5        O pedido de marca foi publicado no Boletim de Marcas Comunitárias n.o 2013/107, de 10 de junho de 2013.

6        A marca foi registada em 31 de outubro de 2014, sob o n.o 11794112, para os produtos acima referidos no n.o 4.

7        Em 17 de junho de 2019, os intervenientes, Isabel Nehera, M. Jean‑Henri Nehera e Natacha Sehnal, apresentaram um pedido de declaração de nulidade contra a referida marca, em conformidade com o disposto no artigo 59.o, n.o 1, alínea b), do Regulamento 2017/1001, para todos os produtos designados por esta marca. Alegaram que o recorrente estava de má‑fé no momento em que apresentou o pedido de registo da marca impugnada. Alegaram nomeadamente que o seu avô, Jan Nehera, criou na Checoslováquia, nos anos 30 do século XX, uma empresa que comercializava vestuário e acessórios e que o seu avô apresentou um pedido de registo de marca nacional que utilizou, a qual é idêntica à marca impugnada (a seguir «antiga marca checoslovaca»).

8        Por Decisão de 22 de abril de 2020, a Divisão de Anulação do EUIPO indeferiu o pedido de declaração de nulidade por considerar que não ficara provado que no momento em que apresentou o pedido da marca impugnada o recorrente estava de má‑fé.

9        Em 15 de junho de 2020, os intervenientes interpuseram no EUIPO, ao abrigo dos artigos 66.o a 71.o do Regulamento 2017/1001, recurso da decisão da Divisão de Anulação.

10      Através da decisão recorrida, a Segunda Câmara de Recurso do EUIPO julgou procedente o recurso interposto pelos intervenientes, anulou a decisão da Divisão de Anulação e declarou nula a marca impugnada.

11      Em substância, a Câmara de Recurso salientou que a antiga marca checoslovaca era uma marca bem conhecida e que foi objeto de utilização séria na Checoslováquia durante os anos 30. Constatou que o recorrente tinha conhecimento da existência e da celebridade de que gozavam tanto Jan Nehera como a antiga marca checoslovaca, e que esta última ainda conserva um determinado prestígio residual. A Câmara de Recurso também indicou que o recorrente tentou provar que existia uma relação entre este último e a marca. Nestas condições, a Câmara de Recurso considerou que o recorrente pretendia retirar indevidamente proveito do prestígio de Jan Nehera e da antiga marca checoslovaca. Concluiu que o recorrente estava de má‑fé quando apresentou o pedido de registo da marca impugnada.

 Pedidos das partes

12      O recorrente conclui pedindo que o Tribunal Geral se digne:

—        anular a decisão impugnada;

—        condenar o EUIPO nas despesas, incluindo nos encargos relativos ao processo que correu na Câmara de Recurso do EUIPO.

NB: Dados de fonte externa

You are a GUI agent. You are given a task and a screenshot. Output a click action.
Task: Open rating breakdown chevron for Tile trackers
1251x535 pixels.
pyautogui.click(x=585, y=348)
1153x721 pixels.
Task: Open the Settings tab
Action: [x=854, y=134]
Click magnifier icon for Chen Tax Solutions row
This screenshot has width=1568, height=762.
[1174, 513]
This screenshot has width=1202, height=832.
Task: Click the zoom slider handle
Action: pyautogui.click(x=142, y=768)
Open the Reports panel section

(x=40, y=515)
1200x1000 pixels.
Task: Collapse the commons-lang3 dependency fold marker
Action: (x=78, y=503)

13      O EUIPO e os intervenientes concluem pedindo que o Tribunal Geral se digne:

—        negar provimento ao recurso;

—        condenar o recorrente nas despesas.

 Questão de direito

 Quanto à admissibilidade dos documentos que foram apresentados pela primeira vez no Tribunal Geral

14      Como anexo à petição inicial, o recorrente apresentou, primeiro, uma certidão do registo comercial eslovaco relativa à sociedade Jandl e, segundo, uma brochura realizada por esta sociedade que promove a marca impugnada.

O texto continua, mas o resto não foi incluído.